This evening's show featured college freshmen Rory and Paris 'trying' out the typical Floridian Spring break. They didn't know what to do to 'fit in', so the first night they put a pizza on the bed, put in the videotape, called it the 'perfect night', and began to watch Bill Moyers interview Joseph Campbell in the famous "Power of Myth" dialogue. Ah, that was so funny to me. I wonder why ... :)

Chances are that's where I was in college too. Into my books. Into intellectual talks and ideas. My head was stuffed with new things, and I didn't understand the other way of living, like the spring break crowd in this show. I was definitely left behind in cold Missouri where there were good books still to read and, hopefully, blooming redbuds in the woods on the farm. And, yes, I found Joseph Campbell to be fascinating. Didn't you?

I've just been downstairs going through some of my files where I have recommendation letters, transcripts, personal notes from fave intellectual friends, ethereal-topical writing, and I wonder sometimes what happened to "her".

Should I have expressed all this through career? My file folders scream 'yes'! I had a few accomplishments, not a lot before I couldn't handle the balance of family and work. Why did I try so darn hard at college? That was another girl to be sure.

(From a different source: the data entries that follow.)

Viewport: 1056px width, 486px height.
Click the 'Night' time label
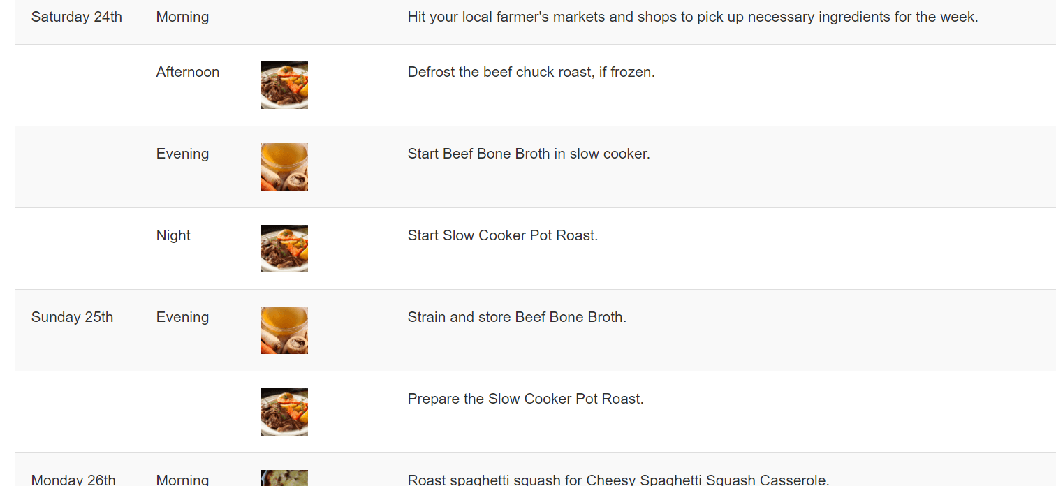(x=173, y=235)
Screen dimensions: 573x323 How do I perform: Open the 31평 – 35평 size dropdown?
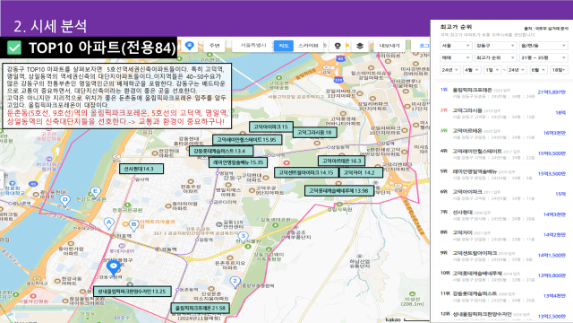pyautogui.click(x=543, y=57)
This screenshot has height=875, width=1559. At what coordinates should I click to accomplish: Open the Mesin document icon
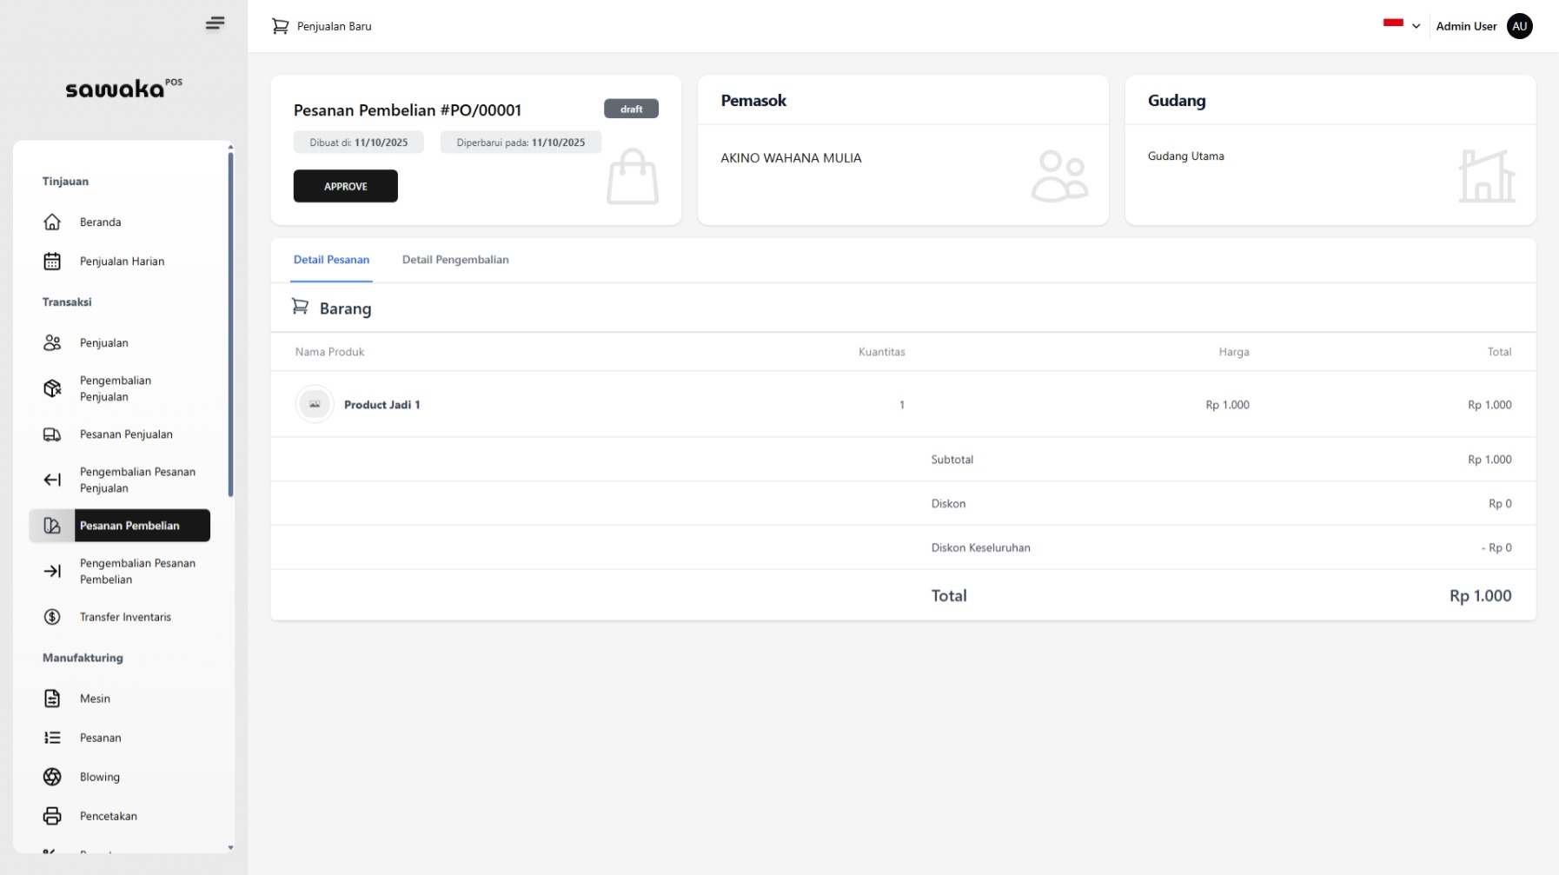coord(52,699)
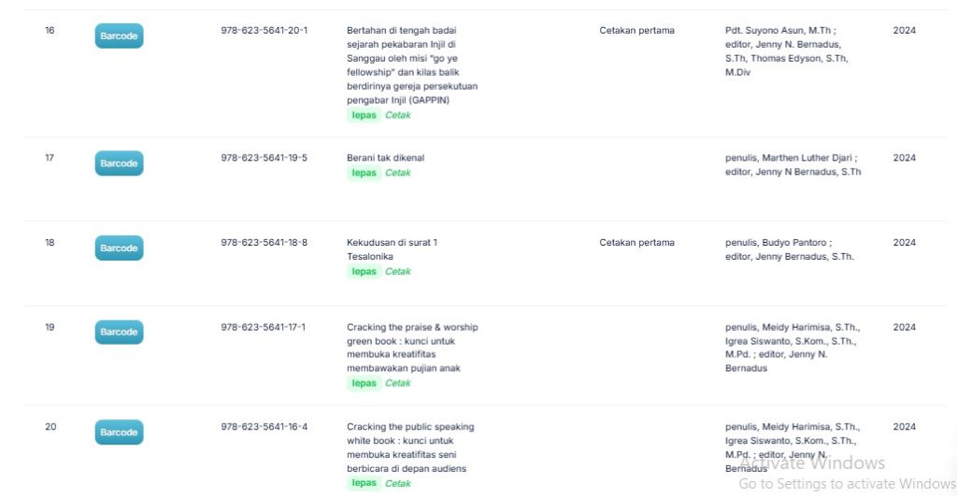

Well, I have a Pampered Chef party at an acquaintance's house, so I must go get ready. The today's woman will try to decide to purchase (that ugly math word again!) either the metal spatula or the stoneware thing. I'll let you know because it'll be quite interesting as a sign of the times.

Money ain't fun

Money is related to math isn't it? That figures why I have a pounding headache this morning and a resolve to subtract from my sum total.
My daughter and I went to a meeting on our long-awaited Europe trip last night, and we wrote checks for over five thousand dollars.
When I returned home, I faced the breadwinner here, who knew of the money, but wasn't anticipating it to be that much.
I chose my non-salaried life, didn't I? Perhaps though I can scrape to pay my share from other sources besides his. With Cody home, though, I can't substitute teach, nor take the British Literature teaching job that was just offered to me.
This is when mothers tell their teenage daughters the importance of independence, of making money, of having freedom.
Maybe I'll call the trip teachers and tell them that only my daughter will be going. I did this about 20 years ago when my parents told me that it would be tough financially to send me to England for a semester. I really hate being a burden. Yet my daughter says that she doesn't want to go without me, even though friends of hers are going.
Maybe I can figure out a way to scrape through on my own: garage sales, e-bay, credit debt, an old small teacher's retirement money fund.
However, ultimately, it's not imperative that I go. I chose this lifestyle, of staying home. Home has its benefits; there's books and children and flowers and a freedom of sorts if I watch the outflying money that it takes to live regardless of the pile-sum that it's pulled from.
Subtraction ain't fun.

Wednesday, January 26, 2005

Math ain't fun

Subtraction. The numbers are on the paper, but his eyes are on the marbles, the cats, the pretzels. What will happen when the birds are singing outside, when the trampoline arrives, when our little green seedlings are ready to plant?
I understand those feelings against the angry face of mathematics.
Subtraction takes away our good feelings. Multiplication increases our anxiety. Division separates us from healthy self-esteem (yes! I humiliated myself in fourth grade by crying because long division was soooo impossible to only me! the popular girl scout at my pod was excellent at it, but I was a poor, shy nondivision-type-of-lowlife).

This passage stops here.